Atty. Gen. Eric Holder speaks at the League of Women Voters National Convention… (Jacquelyn Martin / AP Photo )
WASHINGTON -- Top House Republicans, saying the Department of Justice is “out of excuses,” scheduled a committee vote to hold Atty. Gen. Eric H. Holder Jr. in contempt of Congress for refusing to provide subpoenaed documents in the ATF’s flawed Fast and Furious gun-tracking operation.
The vote, scheduled in the Oversight and Government Reform Committee for June 20, sets the clock ticking toward a showdown between the GOP-led House and the Obama administration’s Justice Department over a central question in the Fast and Furious debacle: Did senior Justice and White House officials know or approve of the program that lost thousands of assault rifles and other weapons on both sides of the Southwest border?
The committee, chaired by Rep. Darrell Issa (R-Vista), for months has demanded that Holder honor a series of subpoenas requesting Justice Department documents on Fast and Furious, and Holder has failed to provide some of them, citing ongoing criminal cases in Arizona.
On Monday, the rhetoric ratcheted up when House Speaker John A. Boehner (R-Ohio) gave the green light to proceed with a vote on contempt. “The Justice Department is out of excuses.” Boehner said. “Either the Justice Department turns over the information requested, or Congress will have no choice but to move forward with holding the attorney general in contempt for obstructing an ongoing investigation.”
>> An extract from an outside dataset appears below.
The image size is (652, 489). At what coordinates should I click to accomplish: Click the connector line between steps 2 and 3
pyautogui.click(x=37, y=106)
Tracy Schmaler, chief spokeswoman for Holder, said Justice officials have tried to work out a compromise with the committee, and she called the ultimatum at this point “unfortunate and unwarranted.”
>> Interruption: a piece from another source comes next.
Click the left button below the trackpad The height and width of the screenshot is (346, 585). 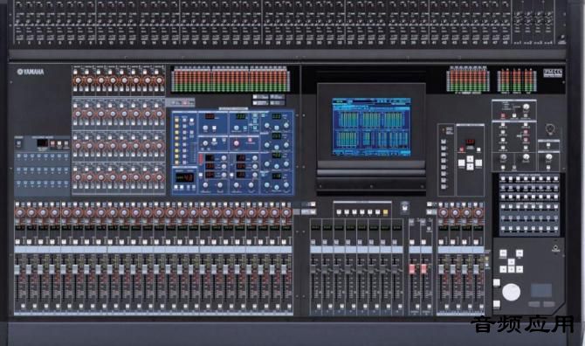533,304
She added, “Chairman Issa has distorted the facts, ignored testimony and flung inaccurate accusations at the attorney general and others. This latest move fits within that tired political playbook that has so many Americans disillusioned with Washington.”
Schmaler said Holder already has put a stop to the gun-walking tactics under Fast and Furious, called for an inspector general’s investigation and “instituted reforms to prevent this from happening again.” Holder says his department already has provided about 7,000 pages of material, but Issa has countered that much of that is meaningless and another 240,000 pages have not been turned over.
Rep. Elijah E. Cummings of Maryland, the top Democrat on the oversight committee, agreed that a contempt vote was “unfortunate” at this time. He remained “guardedly optimistic” that a compromise could be reached.
Run by the federal Bureau of Alcohol, Tobacco, Firearms and Explosives, Fast and Furious allowed illegal gun purchases so ATF agents could track the weapons to Mexican drug cartel leaders. It was shut down after U.S. Border Patrol Agent Brian Terry was killed in December 2010, and two of the weapons were recovered.